David Madore's WebLog: Needle in a haystack

I'm sure it's happened to all of us Web surfers: you stumble upon a Web page one day (while randomly clicking on links), you don't bother to bookmark it because it doesn't seem so specially interesting or because you don't think you'll be needing it again, or for any other reason, and then, one week or so later, you become obsessed with finding that site again because there's just a little something you wanted to check, or because it turns out to be very important after all… and then, of course, it's like finding a needle in a haystack. Google can't help because you don't remember any specific phrase that was on the site or perhaps because the page isn't indexed for some reason, or else there are just too many pages matching anything you can think of. Your Web browser may keep a history of the last few thousand visited page (mine does, at my request), but you can't really search among them. And you can't search in the cache, either, because it doesn't last long enough (I use a very small browser cache, because I believe beyond a few megabytes it just uses disk space needlessly).

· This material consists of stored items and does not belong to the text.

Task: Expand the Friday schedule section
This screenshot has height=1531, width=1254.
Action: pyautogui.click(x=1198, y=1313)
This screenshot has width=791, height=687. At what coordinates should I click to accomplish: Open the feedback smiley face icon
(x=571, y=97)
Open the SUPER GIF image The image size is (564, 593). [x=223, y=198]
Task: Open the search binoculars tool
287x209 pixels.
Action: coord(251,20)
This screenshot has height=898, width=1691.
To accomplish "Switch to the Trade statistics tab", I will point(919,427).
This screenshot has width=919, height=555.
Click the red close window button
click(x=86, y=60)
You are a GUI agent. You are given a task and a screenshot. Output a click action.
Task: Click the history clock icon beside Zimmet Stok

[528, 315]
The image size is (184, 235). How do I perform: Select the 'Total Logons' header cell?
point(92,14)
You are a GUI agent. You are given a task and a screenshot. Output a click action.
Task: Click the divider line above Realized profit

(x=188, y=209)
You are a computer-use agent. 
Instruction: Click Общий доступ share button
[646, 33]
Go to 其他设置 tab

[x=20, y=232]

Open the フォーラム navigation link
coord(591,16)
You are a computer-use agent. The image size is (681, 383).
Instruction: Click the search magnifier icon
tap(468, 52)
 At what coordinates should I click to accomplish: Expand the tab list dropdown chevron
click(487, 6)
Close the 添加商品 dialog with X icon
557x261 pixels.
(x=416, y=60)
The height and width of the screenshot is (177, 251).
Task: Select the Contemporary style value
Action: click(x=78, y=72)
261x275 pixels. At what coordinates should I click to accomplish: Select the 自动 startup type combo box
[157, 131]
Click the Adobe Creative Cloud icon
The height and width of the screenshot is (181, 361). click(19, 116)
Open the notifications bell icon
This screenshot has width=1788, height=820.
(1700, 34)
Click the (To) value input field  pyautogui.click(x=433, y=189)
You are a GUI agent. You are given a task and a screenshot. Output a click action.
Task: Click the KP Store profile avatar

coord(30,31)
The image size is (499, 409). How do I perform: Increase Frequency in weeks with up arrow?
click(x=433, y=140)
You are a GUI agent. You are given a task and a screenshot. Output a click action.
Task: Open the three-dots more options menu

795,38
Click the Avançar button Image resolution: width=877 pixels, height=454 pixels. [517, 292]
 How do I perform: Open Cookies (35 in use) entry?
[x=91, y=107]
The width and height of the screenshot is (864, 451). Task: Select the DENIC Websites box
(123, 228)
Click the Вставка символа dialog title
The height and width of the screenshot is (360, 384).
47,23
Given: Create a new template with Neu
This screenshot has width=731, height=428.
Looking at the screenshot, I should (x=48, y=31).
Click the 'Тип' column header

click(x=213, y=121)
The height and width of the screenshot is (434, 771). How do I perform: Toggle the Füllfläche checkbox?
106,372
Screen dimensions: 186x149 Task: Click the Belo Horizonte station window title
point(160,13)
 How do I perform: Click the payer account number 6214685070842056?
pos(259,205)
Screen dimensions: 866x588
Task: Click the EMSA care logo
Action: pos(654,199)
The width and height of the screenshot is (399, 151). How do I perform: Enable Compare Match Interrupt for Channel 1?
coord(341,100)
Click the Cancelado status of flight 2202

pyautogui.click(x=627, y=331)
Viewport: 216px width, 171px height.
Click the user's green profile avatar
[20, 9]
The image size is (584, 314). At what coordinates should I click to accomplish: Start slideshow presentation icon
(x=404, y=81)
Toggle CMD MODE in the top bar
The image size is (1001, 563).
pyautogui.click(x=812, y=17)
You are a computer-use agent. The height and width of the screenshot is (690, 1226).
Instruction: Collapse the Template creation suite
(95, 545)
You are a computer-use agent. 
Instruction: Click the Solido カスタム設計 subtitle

My answer to this would be to keep a text-only cache/history combo of some kind: the browser would store just the text (tags deleted, no images) of the last thousands (or tens of thousands) most recently visited pages with their URLs. Secondly, implement something which Unix grep currently does not have: search for “at least n of the following m words” (it is not too difficult to grep records containing all or at least one of a set of words, but it is very much of a pain to find records containing at least five of a set of seven words, say); the point of this would be to help locating the appropriate page when the user cannot remember exactly which words might be in the text but has a certain number of reasonable candidates.